> **Input rows**
--------------------------------------------------
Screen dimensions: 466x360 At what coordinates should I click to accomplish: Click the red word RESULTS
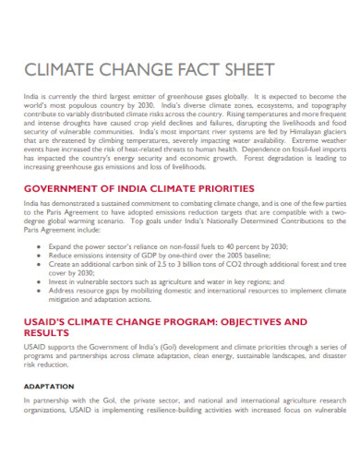tap(52, 334)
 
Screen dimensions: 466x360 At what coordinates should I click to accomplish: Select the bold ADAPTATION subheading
tap(50, 386)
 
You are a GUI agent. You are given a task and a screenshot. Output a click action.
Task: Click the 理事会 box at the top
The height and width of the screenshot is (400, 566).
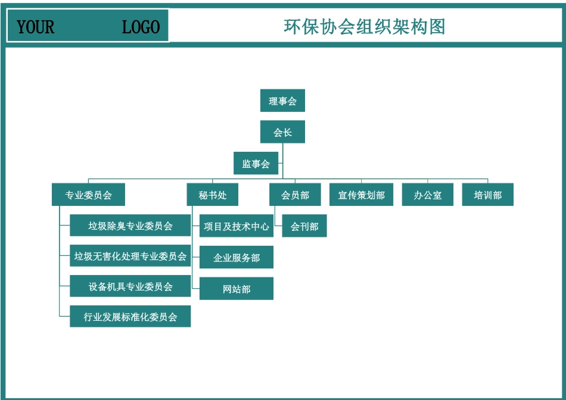(x=282, y=101)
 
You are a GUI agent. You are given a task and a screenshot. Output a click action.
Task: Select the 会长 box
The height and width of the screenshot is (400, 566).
(x=282, y=132)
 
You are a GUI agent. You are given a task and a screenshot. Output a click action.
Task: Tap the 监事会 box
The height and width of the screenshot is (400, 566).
(x=256, y=164)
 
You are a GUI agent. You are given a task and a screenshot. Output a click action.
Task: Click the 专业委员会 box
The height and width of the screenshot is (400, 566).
(x=89, y=195)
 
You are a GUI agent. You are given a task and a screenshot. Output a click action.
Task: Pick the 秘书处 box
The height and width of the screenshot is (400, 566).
(x=213, y=195)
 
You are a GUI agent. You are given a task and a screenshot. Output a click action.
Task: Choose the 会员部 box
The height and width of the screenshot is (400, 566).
(x=295, y=195)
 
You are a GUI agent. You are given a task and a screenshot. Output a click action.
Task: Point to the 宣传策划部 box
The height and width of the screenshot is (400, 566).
(x=362, y=195)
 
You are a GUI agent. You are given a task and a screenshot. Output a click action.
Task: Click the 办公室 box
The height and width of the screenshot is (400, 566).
(x=428, y=195)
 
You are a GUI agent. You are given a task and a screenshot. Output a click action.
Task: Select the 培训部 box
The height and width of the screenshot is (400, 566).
(x=487, y=195)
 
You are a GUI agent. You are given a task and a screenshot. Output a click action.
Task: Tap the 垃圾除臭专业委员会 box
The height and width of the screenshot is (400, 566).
(x=130, y=226)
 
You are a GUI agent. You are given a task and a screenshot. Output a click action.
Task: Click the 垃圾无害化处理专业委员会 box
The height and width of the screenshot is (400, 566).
(x=130, y=256)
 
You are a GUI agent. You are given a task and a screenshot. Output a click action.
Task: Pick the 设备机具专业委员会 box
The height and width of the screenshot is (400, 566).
(x=130, y=286)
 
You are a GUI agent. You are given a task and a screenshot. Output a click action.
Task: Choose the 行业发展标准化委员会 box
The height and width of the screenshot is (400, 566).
(x=130, y=317)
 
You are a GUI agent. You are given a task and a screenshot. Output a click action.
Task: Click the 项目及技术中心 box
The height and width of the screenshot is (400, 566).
(x=237, y=226)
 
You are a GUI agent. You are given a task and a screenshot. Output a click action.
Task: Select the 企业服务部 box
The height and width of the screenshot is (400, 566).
(x=237, y=258)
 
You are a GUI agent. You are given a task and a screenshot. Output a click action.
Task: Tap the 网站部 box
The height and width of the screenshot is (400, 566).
(x=237, y=289)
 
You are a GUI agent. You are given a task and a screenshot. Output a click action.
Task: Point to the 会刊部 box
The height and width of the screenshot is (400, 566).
(x=304, y=226)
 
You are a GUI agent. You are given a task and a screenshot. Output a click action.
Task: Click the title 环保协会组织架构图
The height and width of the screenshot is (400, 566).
(x=365, y=27)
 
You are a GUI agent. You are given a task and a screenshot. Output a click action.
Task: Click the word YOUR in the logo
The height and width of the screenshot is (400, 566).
(x=35, y=27)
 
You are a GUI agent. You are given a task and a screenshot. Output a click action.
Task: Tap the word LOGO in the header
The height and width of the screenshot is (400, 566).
(x=141, y=27)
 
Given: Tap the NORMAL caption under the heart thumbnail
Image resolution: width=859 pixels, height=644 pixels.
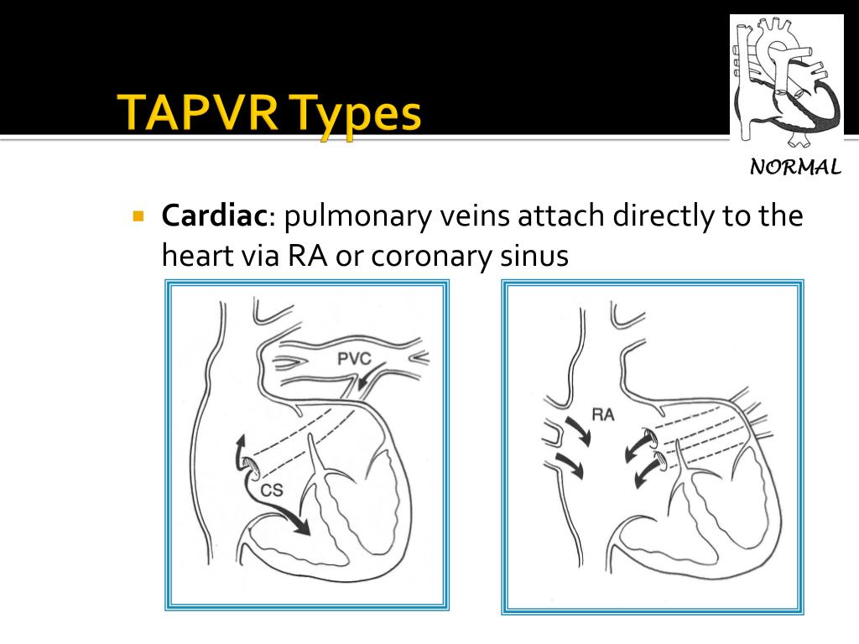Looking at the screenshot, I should [x=795, y=167].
--------------------------------------------------
Starting at the first of the rows above and ending with the line that contains "tap(50, 386)", output each line as one string in a JSON list, skipping blank lines. Leave the pictures out of the answer.

> **Written response**
[
  "Screen dimensions: 466x360 At what coordinates should I click to accomplish: Click the red word RESULTS",
  "tap(52, 334)",
  "Screen dimensions: 466x360 At what coordinates should I click to accomplish: Select the bold ADAPTATION subheading",
  "tap(50, 386)"
]